Sony will stop producing discs for new PlayStation games from January 2028, but physical copies of previously released titles will not disappear immediately. The clarification sounds more reassuring than the original announcement, yet it ultimately confirms that discs will become a permanently outgoing format for all future releases.
When a company like Sony announces the end of physical discs, it is reasonable to expect clear answers to the biggest questions raised by such a major decision. That did not happen after the initial statement, and PlayStation has still not offered a detailed explanation through its social channels.

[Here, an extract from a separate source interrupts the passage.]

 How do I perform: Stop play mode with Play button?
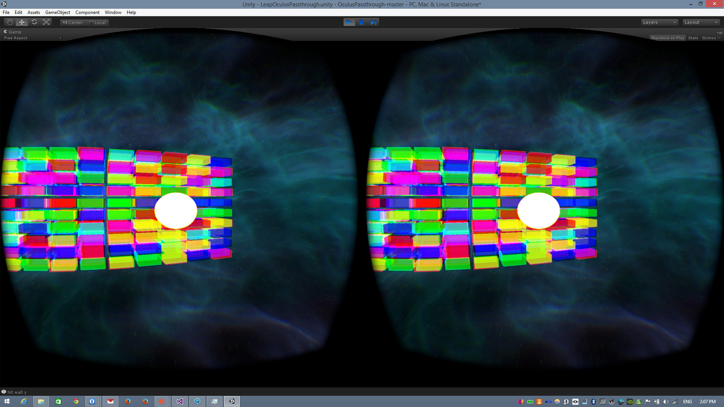pos(349,22)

Retailers, publishers and development studios have meanwhile voiced their dissatisfaction publicly, especially because ending physical distribution involves far more than a simple format change. A later clarification did, however, settle one important detail: physical reprints of games already released on disc can continue after 2028.

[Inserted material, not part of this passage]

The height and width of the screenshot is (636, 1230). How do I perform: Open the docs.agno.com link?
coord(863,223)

Sony Clarifies What Happens to Older Physical Releases
From January 2028, publishers and studios will still be able to order additional physical copies of games that were released on disc no later than 2027. This means a PlayStation 5 game already available physically before the cutoff can continue to receive new disc print runs even after Sony stops producing discs for all new releases. The original announcement did not make that distinction entirely clear, leading many to believe that every reprint of older games would automatically disappear in 2028. The real question now is what happens to titles released after that point, because those games will no longer have any path toward a proper physical edition.
Sony is offering publishers the option of putting new games released in 2028 into retail stores as boxed products containing digital download codes. In practice, this is the same solution where buyers purchase a plastic case but find no disc inside, only a code. A Resident Evil Veronica released in 2027 could still receive new physical disc copies in 2028, while a hypothetical Resident Evil 0 Remake launched in 2028 would leave the store shelf with only its cover art and a download code. That is not a rescue for physical media, but a slow and final phase-out of it.
The situation looks even worse because Sony’s largest disc factory, DADC in Thalgau, Austria, is also preparing to end production. The facility, which received investment of more than €30 million, will stop manufacturing PlayStation optical discs, Blu-rays and CDs by 2028, while its roughly 300 employees are retrained to produce optical microlenses. More analysts are now expecting PlayStation 6 to launch as a fully digital console, perhaps with an optional disc drive sold separately. What remains unclear is whether such a drive would exist only to support backwards compatibility with PlayStation 5 games, or whether Sony will ultimately leave any meaningful route open for physical game purchases in the next generation.